The council is forecasting a shortfall of 120 secondary places for SEND children over the next five years. As well as benefiting some of the borough’s most vulnerable children and their families, it is also forecast to save the council £30k per pupil, per year.

GGI of proposed Pear Tree Academy, Cheadle Hulme, Stockport (Ellis Williams Architects.)


Coun Wendy Meikle also spoke in favour of the proposals during the meeting - noting a recent town hall review had ‘proved there was a need for more places for young people with special educational needs’. “I know we have got the Lisburne [SEND] school [at the former Offerton Primary School site], that should be built, hopefully, by the end of next year - if not early 2024," she said. “This one is much needed and for the young people it prevents a lot of them having to travel outside the borough - which puts another pressure on budgets with the school transport.”


Coun Meikle, who is deputy leader of the council, also described the facilities - including habitat areas, sensory gardens and a Multi Use Games Area - as being ‘tailor made for the young people that will be using it’. However, she did have some misgivings over the design of the new school.

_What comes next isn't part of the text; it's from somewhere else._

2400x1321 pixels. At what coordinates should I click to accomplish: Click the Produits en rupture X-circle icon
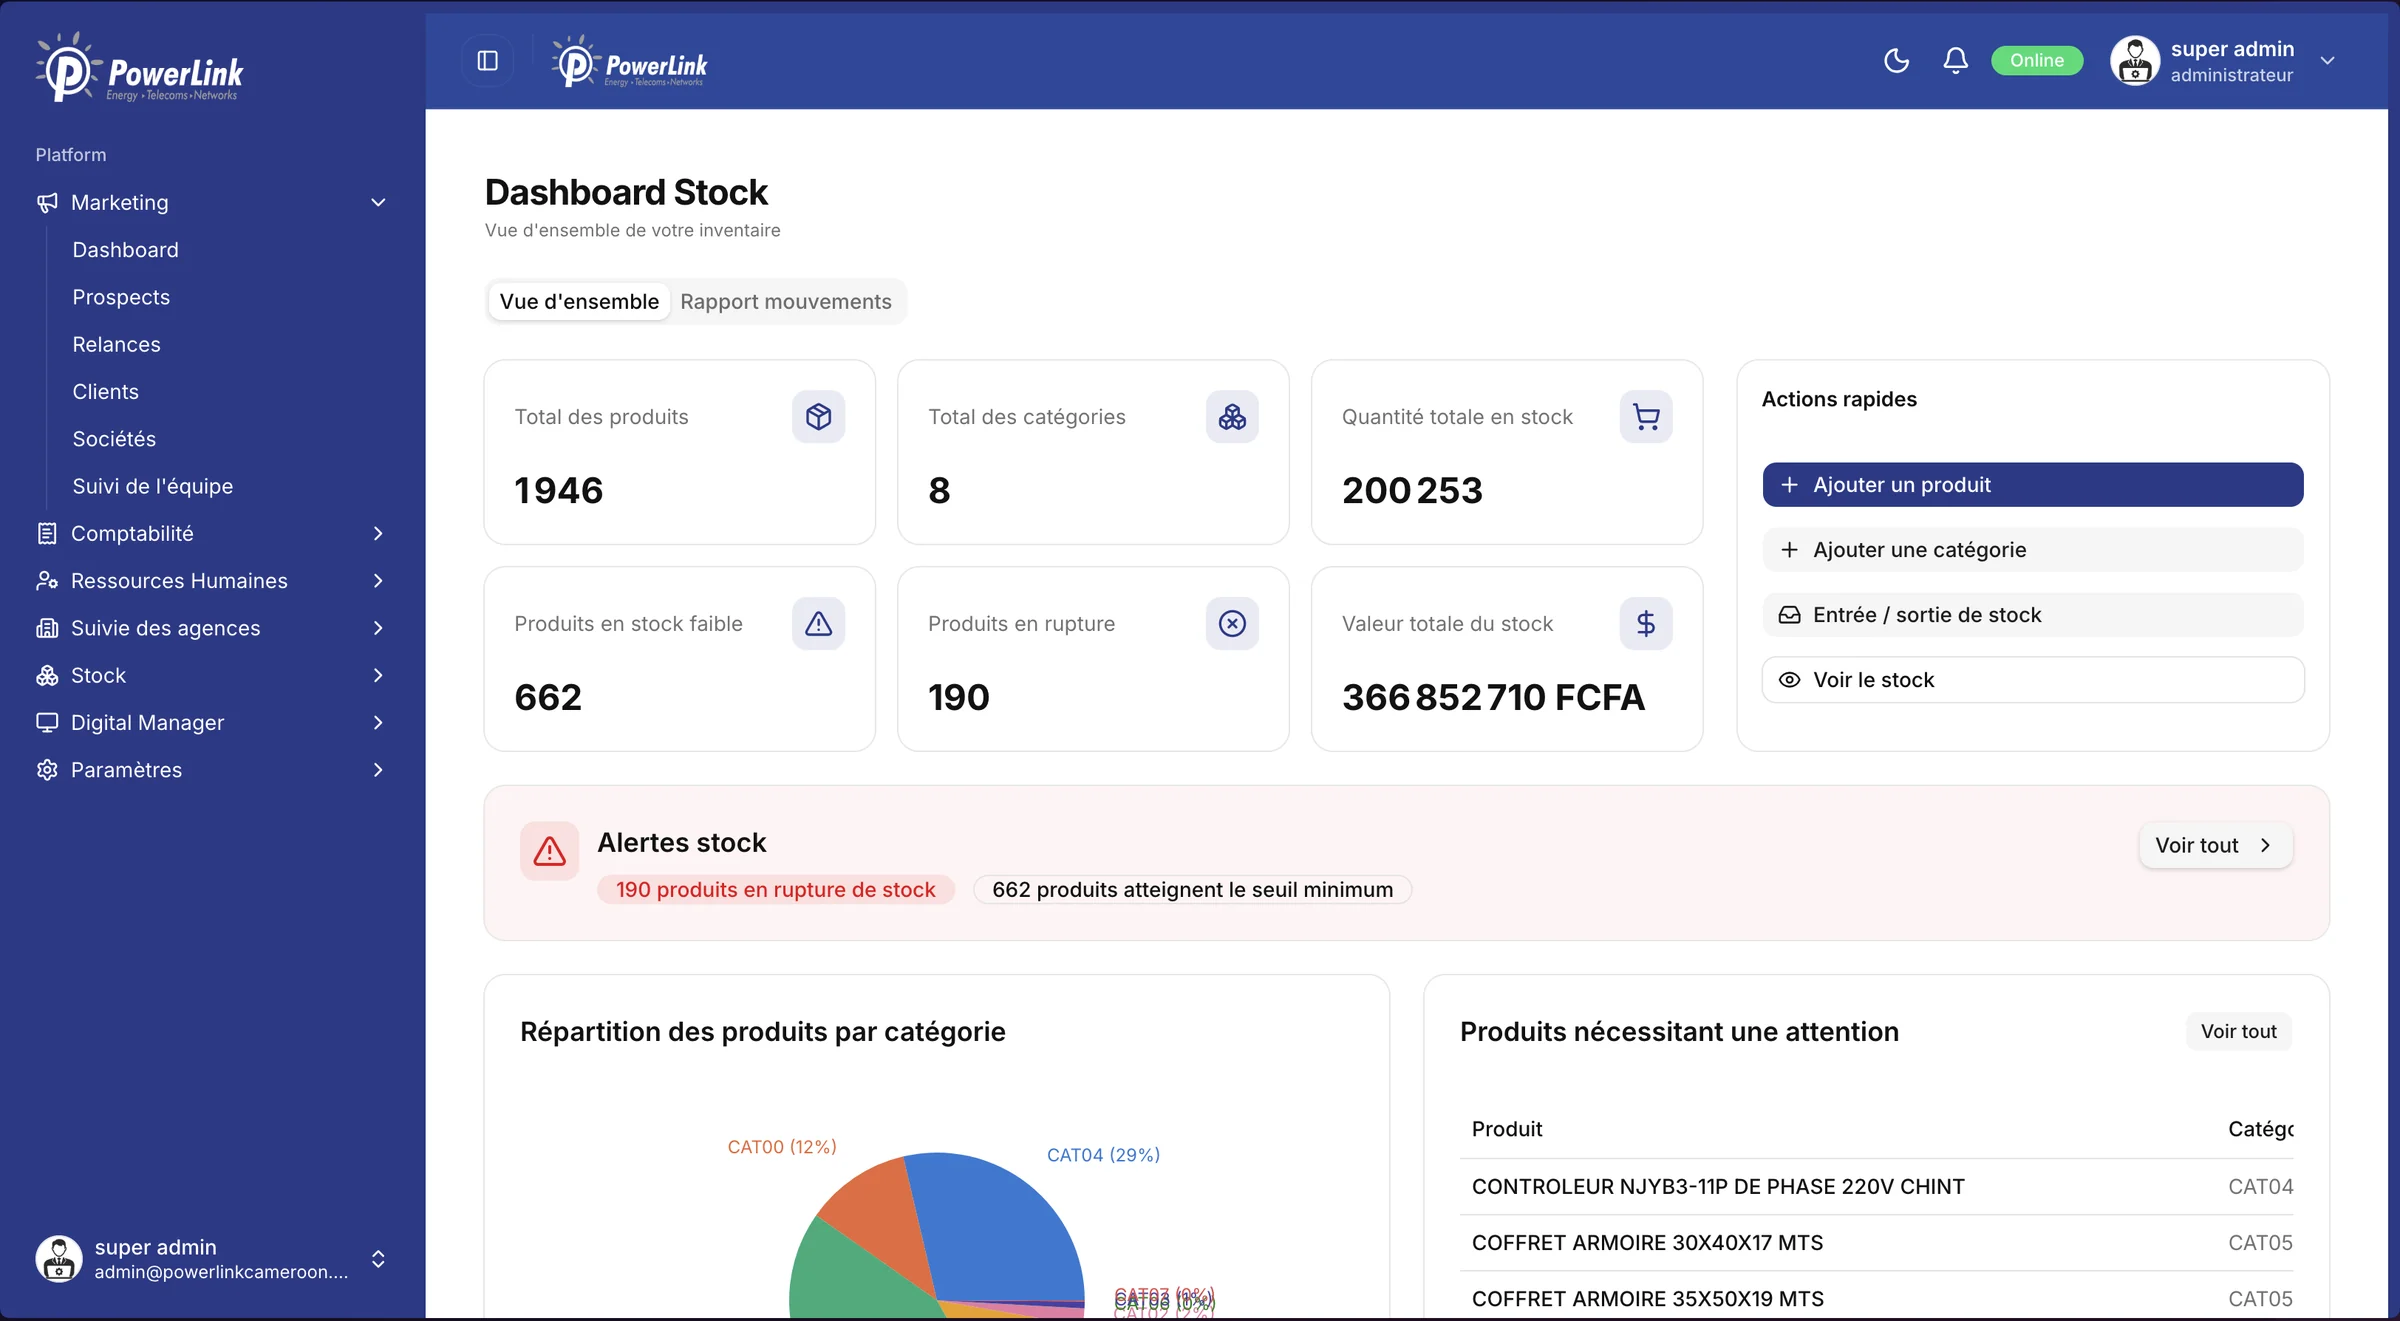coord(1232,624)
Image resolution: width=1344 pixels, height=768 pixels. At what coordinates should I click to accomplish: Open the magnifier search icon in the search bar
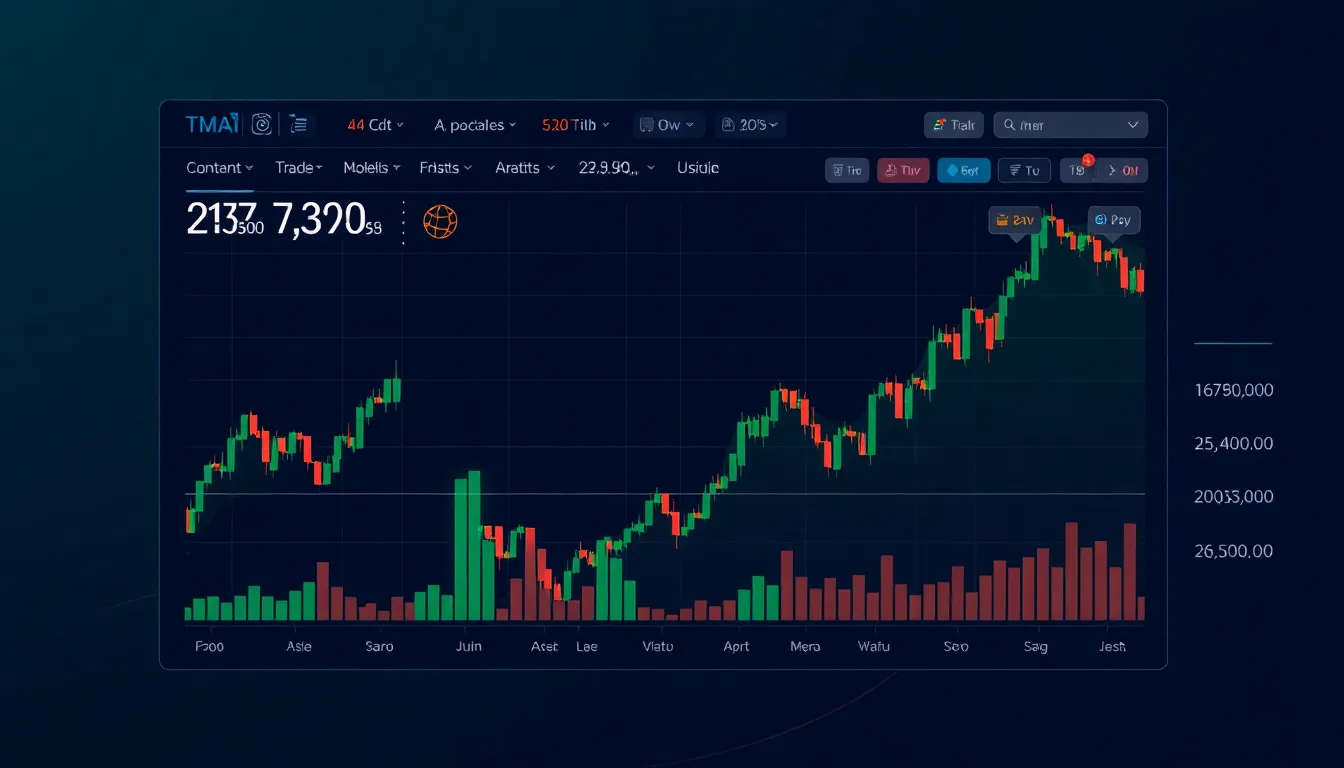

“I’m a little disappointed it’s got a flat roof,” she told the panel. “It’s a modular build, I would have liked something a little bit more substantial.”

Councillor Wendy Meikle. (Stockport council.)



Coun Brian Bagnall said he had some sympathy with Coun Meikle’s concerns, but noted they were sitting on a planning committee ‘not a design committee’. Proposing to approve the application, he added: “This site has been closed for seven years now and the nursery has been gone for three. I think we need to crack on with this.”

The committee unanimously agreed to grant planning permission. Stockport council planning and highways committee met at the town hall on Thursday (September 29).